La demande pour ces emplois est justement de plus en plus forte, au rythme croissant des plans d’investissement pour raccorder l’ensemble du territoire, comme c’est le cas pour l’internet THD, l’ARCEP, agence publique en charge de ce domaine, annonçant fin 2021 presque 30 millions de locaux éligibles au FttH. Et les perspectives d’emploi associés n’ont rien d’éphémères puisque, comme l’explique Gianbeppi Fortis, PDG de Solutions 30, entreprise spécialisée dans le « field management », « Les déploiements FTTH (…) ont atteint un pic en 2021. C'est maintenant le marché de la maintenance qui prend progressivement le relais tandis que le marché du raccordement des abonnés reste attractif puisqu'à fin décembre 2021, (…) seuls 34% sont raccordés ». La particularité des emplois du field management, parmi la grande famille des talents du numérique, est qu’ils sont par principe non délocalisables. Ils contribuent d’ailleurs pour une bonne part au dynamisme des territoires et des zones rurales, où le raccordement à la fibre est un enjeu majeur des politiques publiques afin que tous les Français puissent avoir accès à une connexion internet rapide et stable.
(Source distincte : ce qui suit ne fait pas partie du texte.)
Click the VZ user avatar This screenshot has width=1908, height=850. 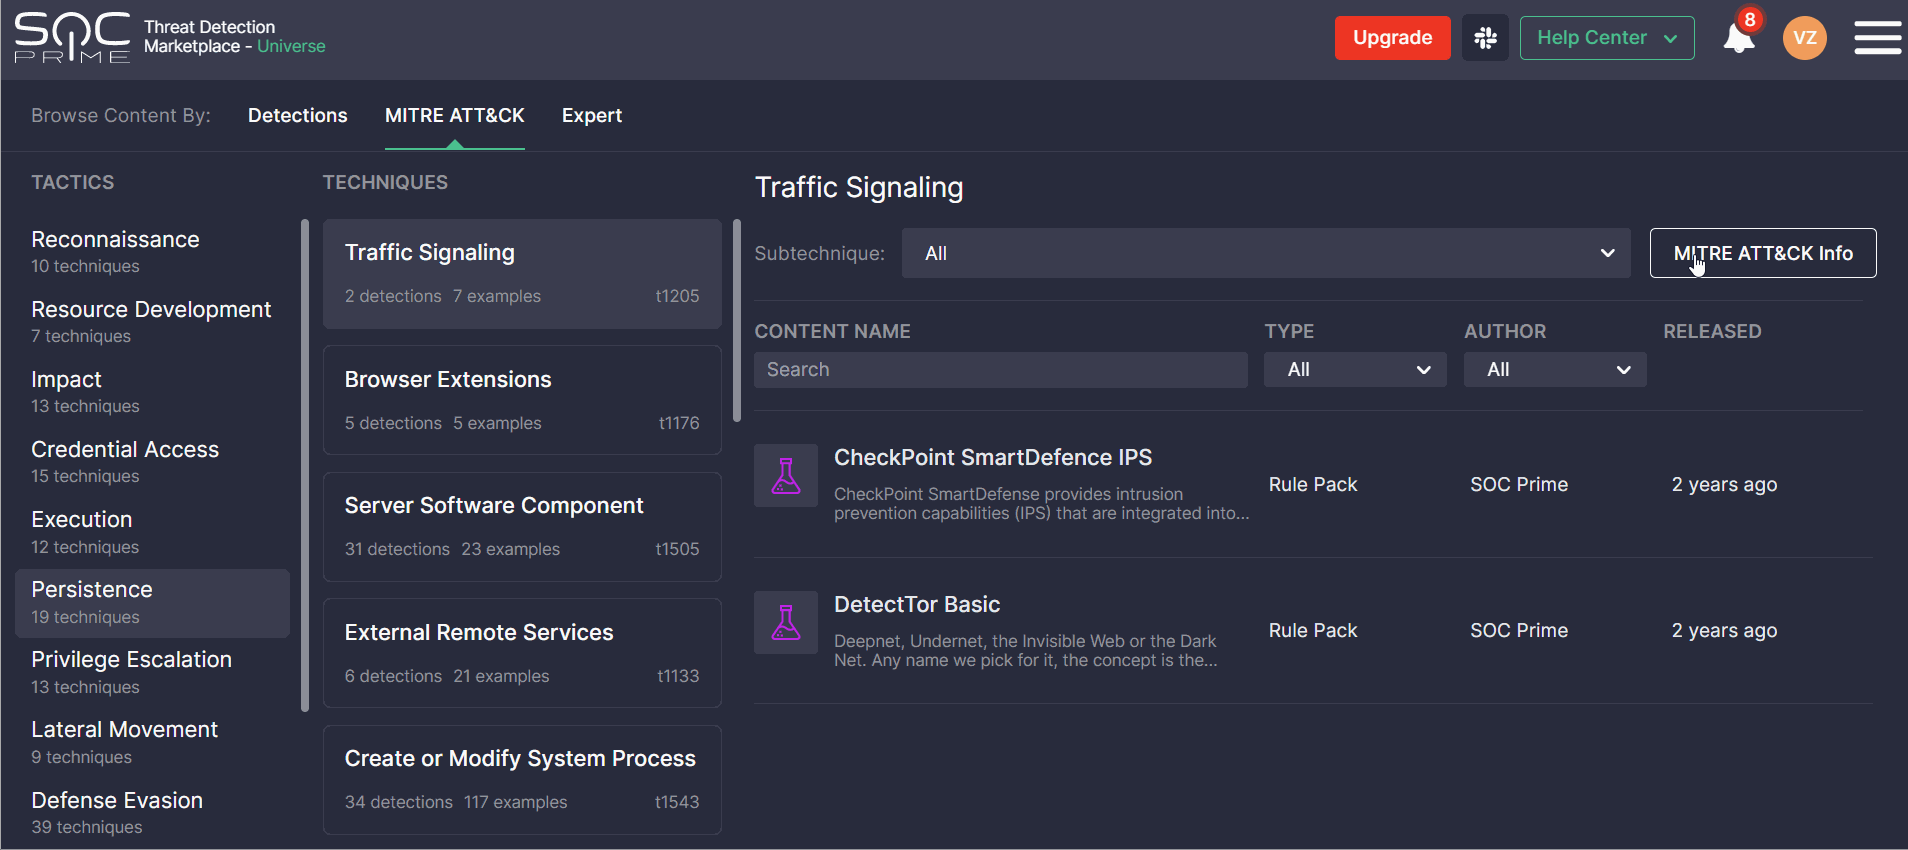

Le développement du télétravail, accéléré par la crise sanitaire, va aussi forcément accroitre les besoins en main-d’œuvre dans ce secteur.

Enfin, le field management constitue là encore une belle opportunité professionnelle pour les personnes en début de carrière et n’ayant pas de formation ou très peu. La demande est telle que les entreprises forment le plus souvent elles-mêmes les nouveaux arrivés. « Nous offrons à tous nos nouveaux collaborateurs des formations à nos métiers au sein de notre centre de formation agréé. Cela nous permet d’accueillir tout type de profils : premier emploi, expérience du secteur, reconversion professionnelle… », détaille Elisabeth Aleix, directrice d’exploitation chez Sotranasa qui embauche près de 400 collaborateurs pour soutenir l’activité dans le sud-ouest de la France.

Le leader des télécoms Orange a d’ailleurs lui aussi lancé son centre de formation d’apprentis (CFA), notamment pour plusieurs métiers de technicien. Le groupe français propose ainsi des formations entièrement gratuites de 13 mois avec le bac comme seul prérequis. Pour un métier de terrain aussi fondamental que celui de technicien fibre optique ou de technicien de raccordement, l’apprentissage s’impose en effet comme le meilleur moyen de former les jeunes générations et les personnes en reconversion à ces nouveaux métiers. Un pari doublement gagnant pour le marché de l’emploi français et pour que les Français puissent tous avoir accès à la fibre.